Detours是一個可以在x86、x64和IA64平臺上測試任意Win32函數的程序開發庫。它可以通過爲目標函數重寫在內存中的代碼而達到攔截Win32函數的目的。Detours還可以將任意的DLL或數據片段(稱之爲有效載荷)注入到任意Win32二進制文件中。Detours 被廣泛應用在微軟內部和其他行業中。

你可以從微軟官方網站下載到Detours的express版本，目前最新版本是2.1，它包含有下列的嶄新特性：

l 完整的Detours API文檔

l 附加和拆卸處理模塊

l 支持附加和拆卸Detours的時候更新對等線程

l 靜態和動態注入單個API

l 支持監視注入後的進程

l 改進後更加健壯的API可以將一個掛鉤函數，通過一個進程附着到dll上

l 新的API通過複製將有效載荷注入到目標進程中

l 支持x64和IA64平臺上的64-位源代碼(僅專業版可用)

l 支持Visual Studio 2005，Visual Studio .NET 2003， Visual Studio .NET (VC8)以及Visual Studio (VC7)開發工具

 

 

Detours的使用

Detours開發包被下載回來會不能直接使用，安裝完畢後需要自己使用nmake生成相應的DLL以及lib文件。
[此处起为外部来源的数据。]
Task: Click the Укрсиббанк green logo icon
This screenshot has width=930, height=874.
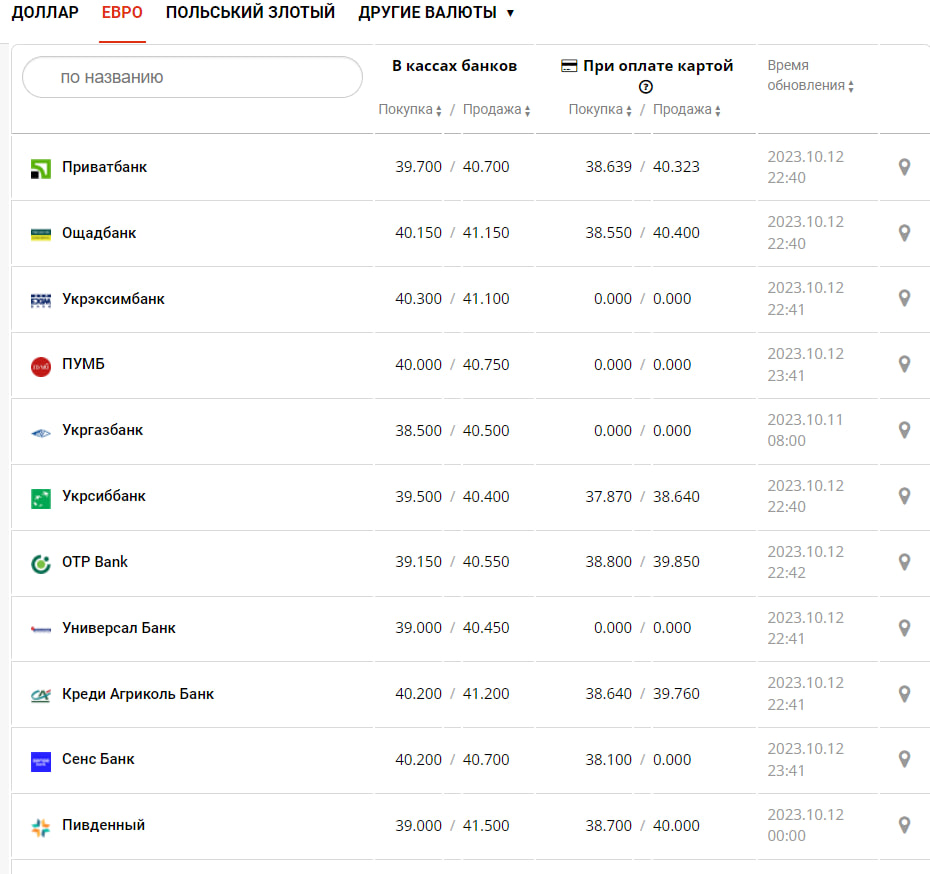Action: point(40,497)
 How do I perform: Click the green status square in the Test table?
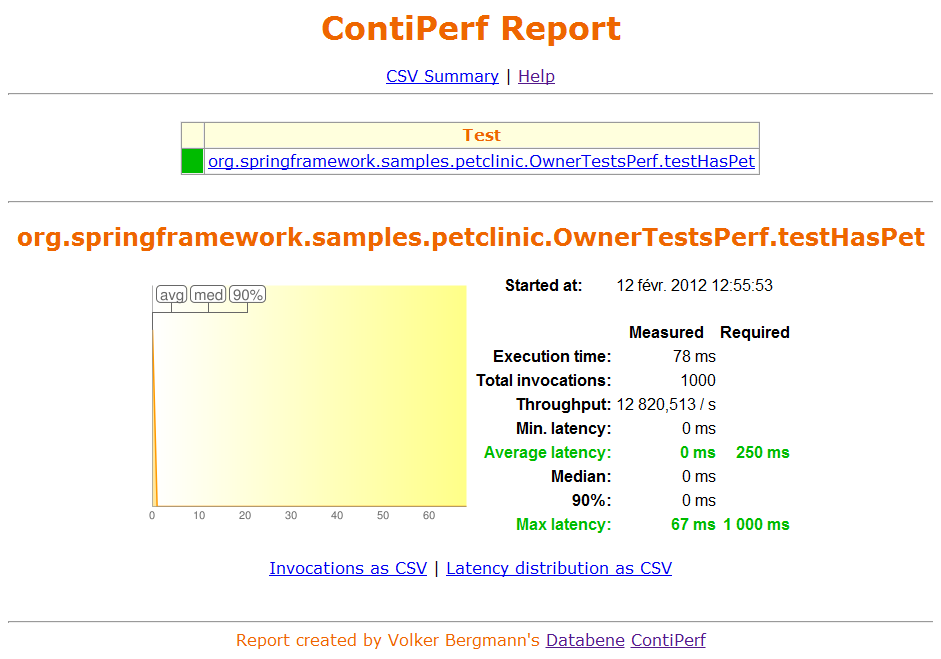[x=192, y=161]
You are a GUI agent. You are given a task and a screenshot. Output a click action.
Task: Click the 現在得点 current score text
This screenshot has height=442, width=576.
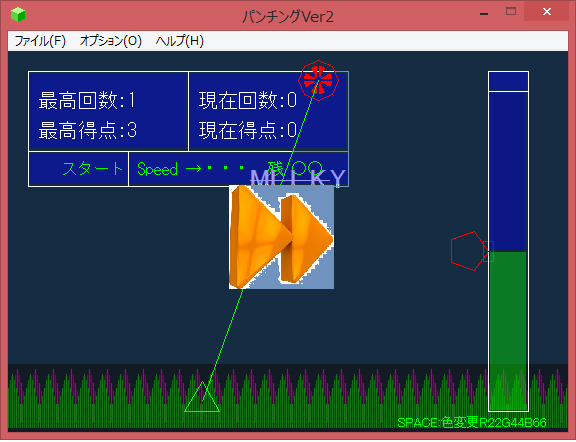point(248,130)
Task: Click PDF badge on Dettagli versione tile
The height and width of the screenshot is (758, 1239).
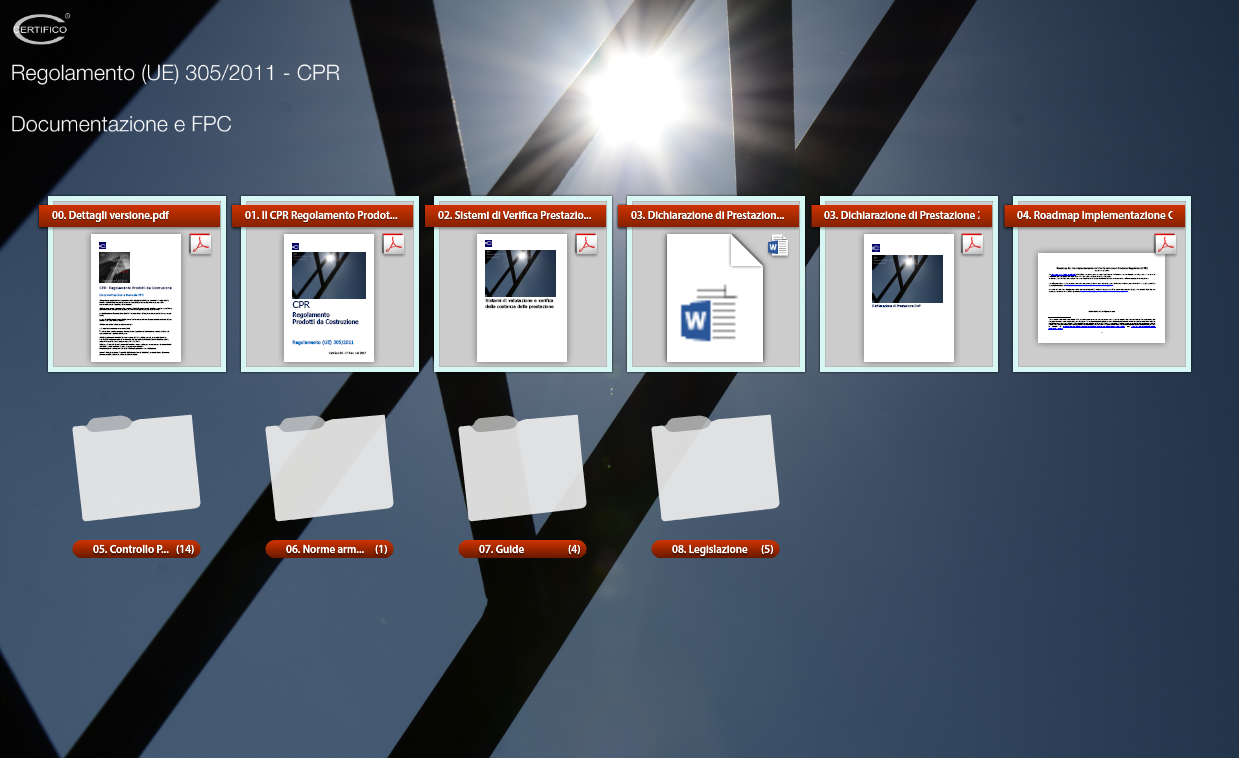Action: [200, 244]
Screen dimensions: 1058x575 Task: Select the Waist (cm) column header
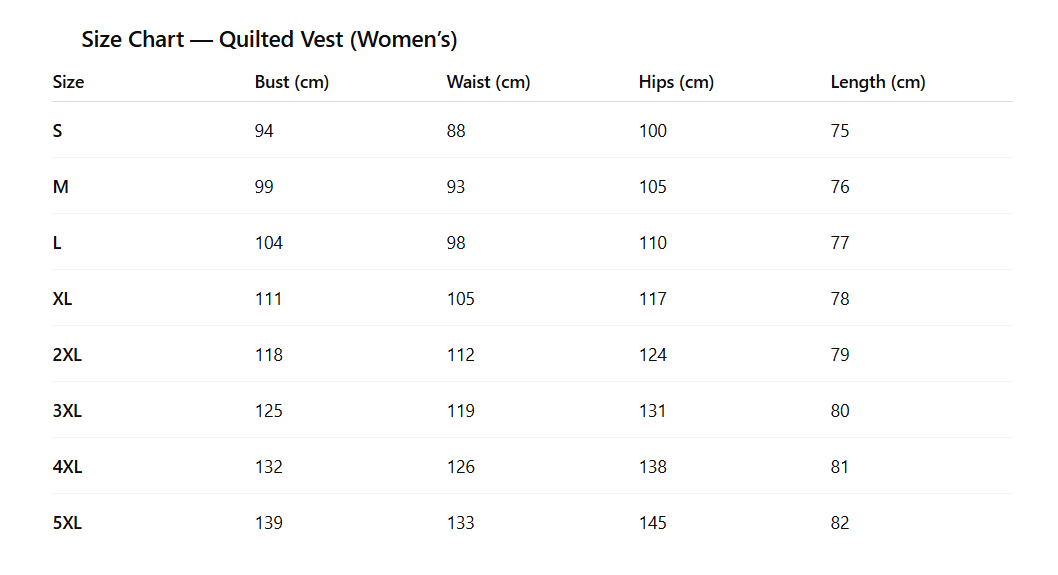pyautogui.click(x=488, y=82)
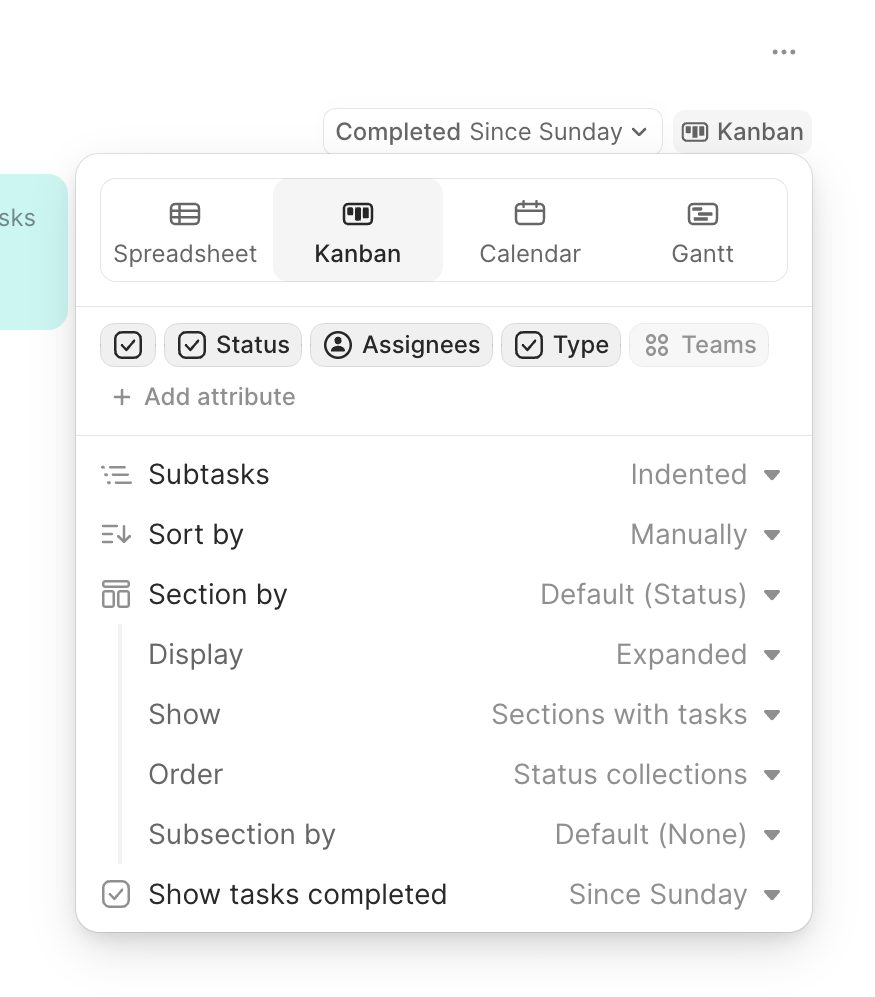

這裏我已經編譯好了，隨文附上，一共有四個文件，分別是detoured.dll、detoured.lib、detours.lib、detours.h。

我們需要編寫一個DLL，然後將該DLL注入到目標進程的空間中，（注意這裏我們需要將生成的hook.dll和detoured.dll都複製到目標進程目錄，或者將他們複製到system32目錄等地方）下面我給一個例子，如下所示：

// HOOK.CPP

#include "Detours.h"

#pragma comment(lib,"detours.lib")

#pragma comment(lib,"detoured.lib")

// 共享數據段

#pragma data_seg("MyData")

DWORD nPid = 0; // 受保護的進程PID

#pragma data_seg()

BOOL APIENTRY DllMain( HANDLE hModule,

                       DWORD  ul_reason_for_call,

                       LPVOID lpReserved )

{

switch (ul_reason_for_call)

{

case DLL_PROCESS_ATTACH:

case DLL_THREAD_ATTACH:

{

// 安裝 HOOK

SetHook(TRUE);

break;

}

case DLL_PROCESS_DETACH:

{

// 卸載 HOOK

SetHook(FALSE);

}

case DLL_THREAD_DETACH:

default:

break;

}

    return TRUE;

}

/*

 * 函數：SetHook

 *

 * 作用：安裝/卸載 API HOOK

 *

 * 參數：TRUE - 安裝，FALSE - 卸載

 *

 * 返回：無

 */

void SetHook(BOOL flag)

{

if (flag)

{

DetourRestoreAfterWith();

DetourTransactionBegin();

DetourUpdateThread(GetCurrentThread());

// HOOK 函數列表

DetourAttach(&(PVOID&)Old_OpenProcess, New_OpenProcess);

DetourTransactionCommit();

}

else

{

DetourTransactionBegin();

DetourUpdateThread(GetCurrentThread());

// 取消 HOOK 函數列表

DetourDetach(&(PVOID&)Old_OpenProcess, New_OpenProcess);

DetourTransactionCommit();

}

}

/*

 * 函數：New_OpenProcess

 *

 * 作用：攔截系統 OpenProcess 函數調用

 */

HANDLE WINAPI New_OpenProcess(DWORD dwDesiredAccess,

  BOOL bInheritHandle,

  DWORD dwProcessId)

{

// 是否爲可信任程序

if (strcmp(szCurrentApp, szTrustFile) != 0)

{

// 是否爲受保護進程

if (dwProcessId == nPid)

{

return NULL;

}

}

return Old_OpenProcess( dwDesiredAccess,

bInheritHandle,

dwProcessId);

}

// HOOK.H

static HANDLE (WINAPI* Old_OpenProcess)(DWORD dwDesiredAccess,

BOOL bInheritHandle,

DWORD dwProcessId) = OpenProcess;

HANDLE WINAPI New_OpenProcess(DWORD dwDesiredAccess,

  BOOL bInheritHandle,

  DWORD dwProcessId);

然後要在def文件中將New_OpenProcess函數導出，最後將生成的HOOK.DLL注入到其他進程空間就可以了。